Description
I have a website that utilizes physical directory browsing. Here's my code:
public void Configuration(IAppBuilder app)
{
AreaRegistration.RegisterAllAreas();
HttpConfiguration config = GlobalConfiguration.Configuration;
//config.MessageHandlers.Add(new CustomHeaderHandler()); // Added this for no caching
//System.Web.Http.GlobalConfiguration.Configure(Startup.Register);
config.MessageHandlers.Add(new CancelledTaskBugWorkaroundMessageHandler());
config.EnsureInitialized();
//app.UseWebApi(config);
AutofacConfig.RegisterAutoFac(config);
RegisterRoutes(RouteTable.Routes);
GlobalFilters.Filters.Add(new HandleErrorAttribute());
app.UseStaticFiles();
ConfigureStaticFiles(app);
}
private void ConfigureStaticFiles(IAppBuilder app)
{
//app.UseCors(Microsoft.Owin.Cors.CorsOptions.AllowAll);
//app.Use(typeof(ToolDirectory.Web.Middleware));
app.UseStageMarker(PipelineStage.MapHandler);
var wwwroot = BuildFileServerOptions(string.Empty, "wwwroot");
app.UseFileServer(wwwroot);
// http://stackoverflow.com/questions/37035175/net-owin-self-host-with-with-no-caching
var downloads = BuildFileServerOptions("/Downloads", Properties.Settings.Default.DownloadDirectory);
downloads.StaticFileOptions.ServeUnknownFileTypes = true;
downloads.EnableDirectoryBrowsing = true;
app.UseFileServer(downloads);
var attachments = BuildFileServerOptions("/Attachments", Properties.Settings.Default.AttachmentDirectory);
attachments.StaticFileOptions.ServeUnknownFileTypes = true;
attachments.EnableDirectoryBrowsing = true;
app.UseFileServer(attachments);
}
private static FileServerOptions BuildFileServerOptions(string requestPath, string physicalPath)
{
var options = new FileServerOptions
{
RequestPath = new PathString(requestPath),
FileSystem = new PhysicalFileSystem(Path.Combine(AppDomain.CurrentDomain.BaseDirectory, physicalPath)),
EnableDefaultFiles = true
};
return options;
}
Everything's been working fine, until a user created a folder with an ampersand.
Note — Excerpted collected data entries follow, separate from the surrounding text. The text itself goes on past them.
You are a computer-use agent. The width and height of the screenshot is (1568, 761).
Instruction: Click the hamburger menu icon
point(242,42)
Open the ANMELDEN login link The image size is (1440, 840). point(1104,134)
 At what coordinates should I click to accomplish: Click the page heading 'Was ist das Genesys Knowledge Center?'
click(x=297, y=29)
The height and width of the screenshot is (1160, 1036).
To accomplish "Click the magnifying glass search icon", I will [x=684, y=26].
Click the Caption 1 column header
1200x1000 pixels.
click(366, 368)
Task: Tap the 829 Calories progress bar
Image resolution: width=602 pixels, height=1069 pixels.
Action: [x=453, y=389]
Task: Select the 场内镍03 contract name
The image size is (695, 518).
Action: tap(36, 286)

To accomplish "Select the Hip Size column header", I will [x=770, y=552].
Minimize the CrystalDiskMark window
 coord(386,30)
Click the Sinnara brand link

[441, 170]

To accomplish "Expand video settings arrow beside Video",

The URL in the OWIN-generated directory-browsing page doesn't properly escape the ampersand (although it DOES appear to escape spaces, which is interesting). When a user clicks on the link, it results in an error.
Here's what the URL on the OWIN-generated directory-browsing page might look like:
http://localhost:1234/downloads/Phast/Phast%20&%20Safeti%208.11/
Notice the ampersand is NOT escaped.
The error in IIS is:
System.Web.HttpException:
A potentially dangerous Request.Path value was detected from the client (&).
My project targets .Net Framework 4.6.1
I'm using Microsoft.Owin Nuget packages with version 4.0.1
I suspect the fix for this will be to use System.Web.HttpUtility.UrlEncode for URLs, rather than ONLY escaping spaces.